Because these rules threaten the status quo of telecommunications companies, particularly the MVPD (“cable companies”) that dominate the broadband market in the United States, there is an offensive designed to turn public opinion against net neutrality.

One unexpected place for this anti–net neutrality discourse came from the FCC itself. Earlier today, the FCC posted a press release on its website titled “What People Are Saying About President’s Plan to Regulate The Internet.” The document is a selection of quotes that oppose net neutrality, characterizing it as a regulatory burden on the innovative broadband industry.

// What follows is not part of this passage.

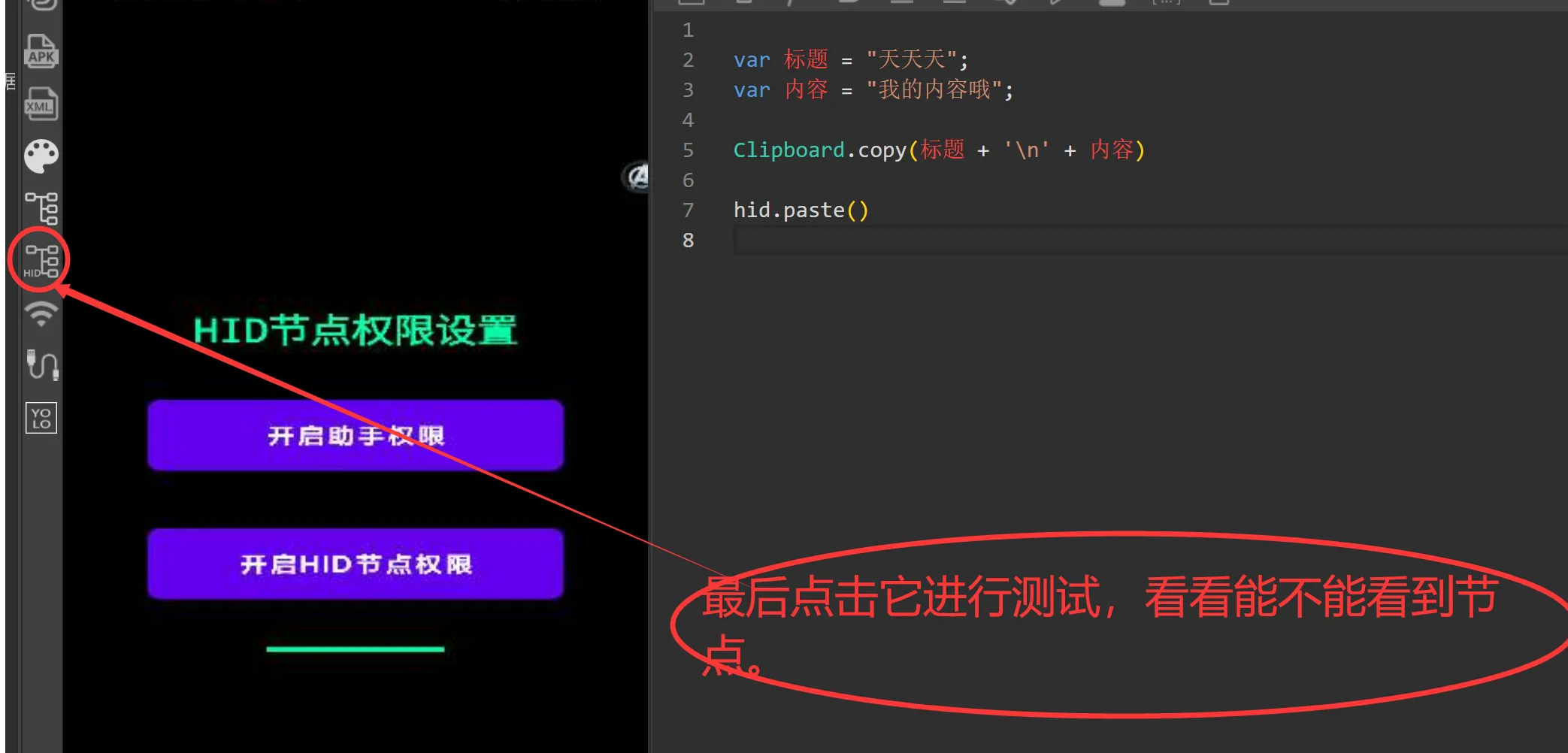
Task: Click hid.paste() on line 7
Action: pyautogui.click(x=801, y=210)
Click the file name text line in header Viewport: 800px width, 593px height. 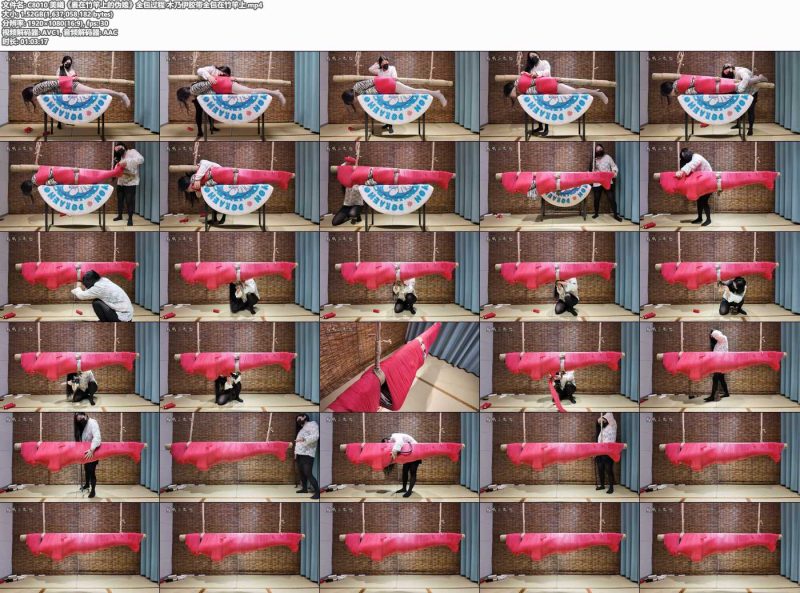tap(133, 6)
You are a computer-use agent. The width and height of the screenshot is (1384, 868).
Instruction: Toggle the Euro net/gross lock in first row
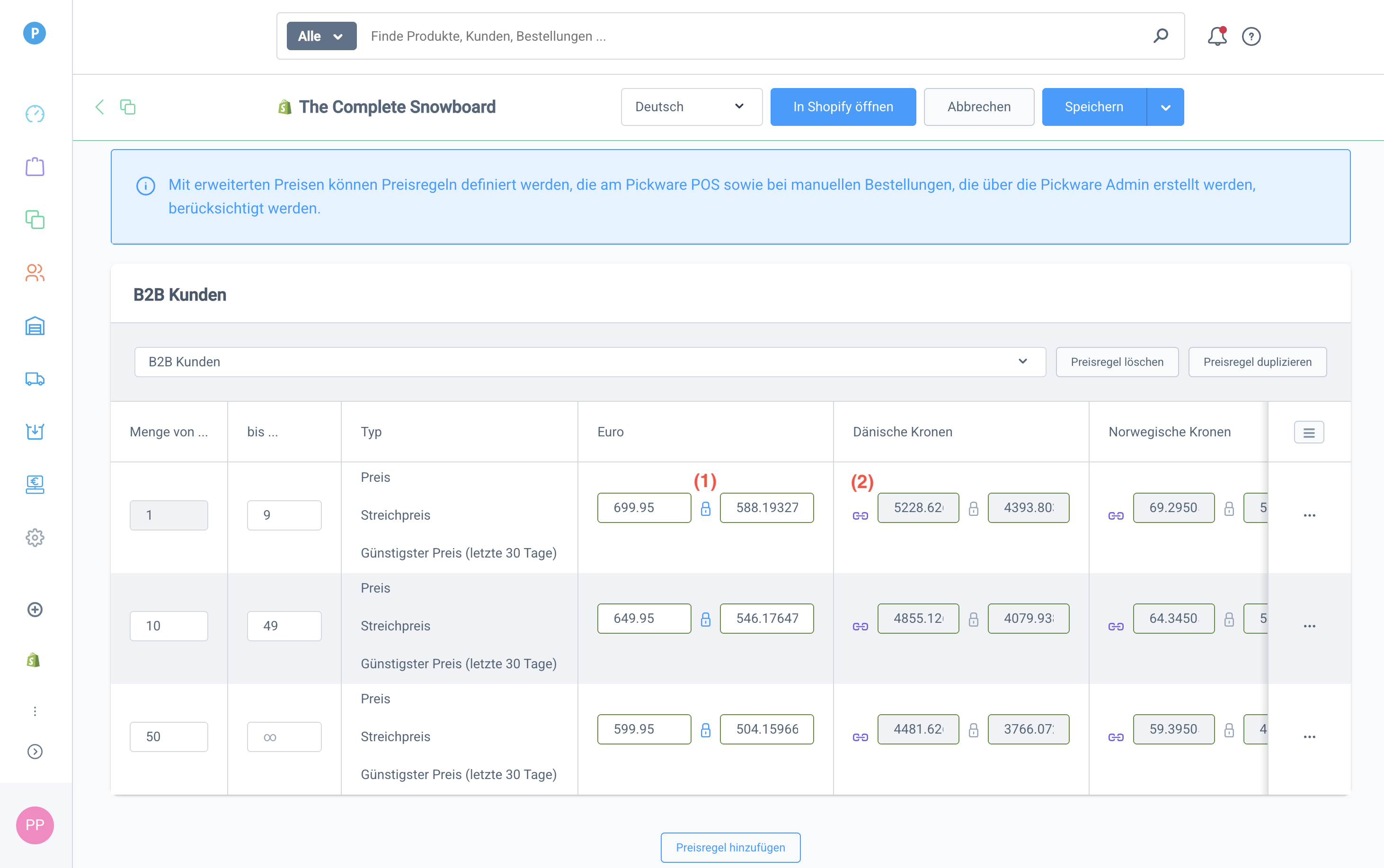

According to some veteran communication lawyers who monitor the FCC, it is unprecedented for the FCC to release a preemptive, partisan position, such as this one, especially since this is a collage of quotes rather than an actual announcement. Press releases are intended to give news agencies content to reproduce or adapt for their publications. By releasing a series of quotes without any background, this release could serve as the basis for anti–net neutrality news articles, in the coming days, on the eve this potentially historic vote. This is especially troubling since, under the banner of the FCC, it sounds like a quasi official endorsement of these positions. Moreover, the title of the release includes references to “people,” giving the position a folksy, common-sense tone, and to the “president’s plan to regulate the Internet,” which not only sounds like a top-down executive decision but also a push to impose burdensome regulations on “our Internet.”

If this language–of President Obama threatening free-enterprise with regulation–sounds like a tired-old Republican talking point, that’s because opposing net neutrality is a tired old Republican position.

The FCC has five commissioners, each is appointed by the president. In order to ensure some political balance, no more than three commissioners can be from the president’s political party. The source of the press release referenced above is Brendan Carr, a staffer for Commissioner Ajit Pai. Commissioner Pai is one of the two FCC Republican-party commissioners and a net-neutrality opponent.

Another one of Commissioner Pai’s staffers, Matthew Berry, has been active on Twitter promoting Pai’s appearances on conservative talk shows decrying net neutrality and also childishly referring to FCC Chairman Tom Wheeler as a lapdog. for following the call of President Obama—and nearly four million comments from the public—to reclassify the Internet as a utility.

Even former chairman Robert McDowell (yes, another Republican) has chimed in comparing Obama’s push for net neutrality to the actions of Saudi and Russian dictators. Throughout his seven-year tenure at the FCC, he dogmatically opposed communications policies like net neutrality, universal access, and reviving the Fairness Doctrine. It’s nice to see he has been keeping busy since stepping down from the Commission in 2013.

It’s been over a decade since I’ve last lived with a dog—a small Tibetan Spaniel named Capella—but I think I know what a corporate lapdog looks like.

Update: The press release now indicates that it was issued from the office of Commissioner Ajit Pai.